Fessange, pour toute réponse, vient baiser avec reconnaissance la main presque féminine de son protecteur. Alors commence entre les masseuses une badine altercation. Tour à tour chacune d’elles veut chasser l’autre, en lui donnant un petit coup sur les doigts, et semble prétendre à l’honneur de finir seule la commotion électrique qu’elles administraient solidairement à Monseigneur. Quoique ce débat flatteur ajoute infiniment à la joie du prélat, il ne souffrira pas qu’on lui fasse répandre à vide son précieux élixir. — Un moment, continue

Le Prélat. — Si z’en avais deux, mes poulettes, ze ne serais nullement embarrassé ; mais ze le suis maintenant du çoix. Arranzez-vous : laquelle me veut ?

Célestine et Fringante (ensemble). — Moi ! — Moi !

Le Prélat (transporté). — Çarmantes ! (Il leur distribue des baisers.) Eh bien ! mes petites reines, le sort en décidera.

Le mot n’est pas plutôt lâché que Fringante, qui peut, en étendant le bras, atteindre Dardamour (en arrêt, et tout fier de sa tenue), lui saute au penil et en arrache une pincée de poils.

Fringante (à Célestine). — Pair ou non ? Si tu devines, Monseigneur est à toi.
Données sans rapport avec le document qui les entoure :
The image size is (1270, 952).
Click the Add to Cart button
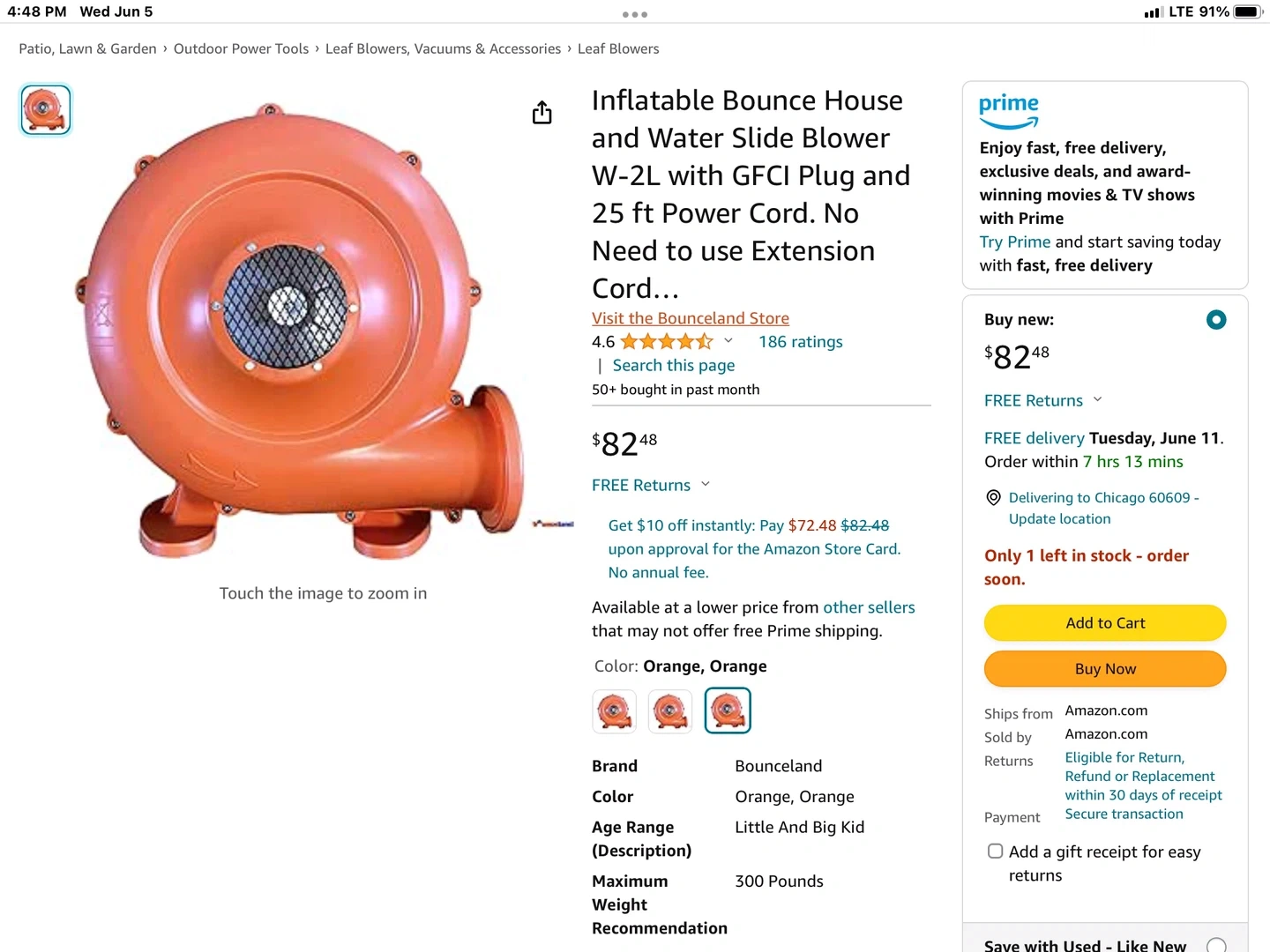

Célestine (sans hésiter). — Pair ! (On compte : c’est impair.)

Fringante (riant et faisant à Célestine un pied de nez). — J’ai gagné, j’ai gagné ! déniche !

Au surplus, le grand vicaire n’a trouvé nullement plaisant de faire ainsi les frais de la chance. Il grimace de ce dont les autres rient aux larmes.

Laissons cette bande, et faisons un tour ailleurs.


  1. Le prélat : trente-quatre ans, brun et appétissant, jolis traits, formes rondes, santé fleurie, petites manières remplies de grâces féminines ; grasseyement, peut-être plus étudié que naturel ; ton béat, qui résulte du facile amalgame d’une indomptable luxure avec une indispensable hypocrisie ; à peine sept pouces.
  2. Dardamour : vingt-sept ans ; moins matériel que le prélat, restes de manières militaires, car le personnage a commencé par servir ; il n’est pas moins luxurieux que Sa Grandeur, mais il n’a pas encore assez l’esprit de son état pour sentir la nécessité de jouer l’hypocrite ; huit pouces forts et de bonne qualité.
  3. Le marquis de Fessange : le même qu’on a nommé page 174, quatrième numéro ; jeune blondin de la plus jolie figure ; sans caractère, capable de tout, faute de principes et par faiblesse. Manquant de fortune, il est commensal du prélat, à titre de neveu à la mode de Bretagne. Il est encore, sous un autre rapport, l’allié de Sa Grandeur, et de Dardamour au même degré.
  4. Voyez la page 174, quatrième numéro.
  5. Mais non pas sans doute pour le lecteur.
  6. Phrase proverbiale que tout le monde ne connaît peut-être pas, mais on n’y peut rien.
  7. Voyez page 46, numéro cinq.
  8. L’aristocratie se sert au besoin de quelques nouveaux termes et, qui pis est, de quelques-unes des manières de son ennemie mortelle. On pourra s’en repentir.
  9. Refrain du vaudeville du Maréchal-ferrant, opéra comique de Philidor.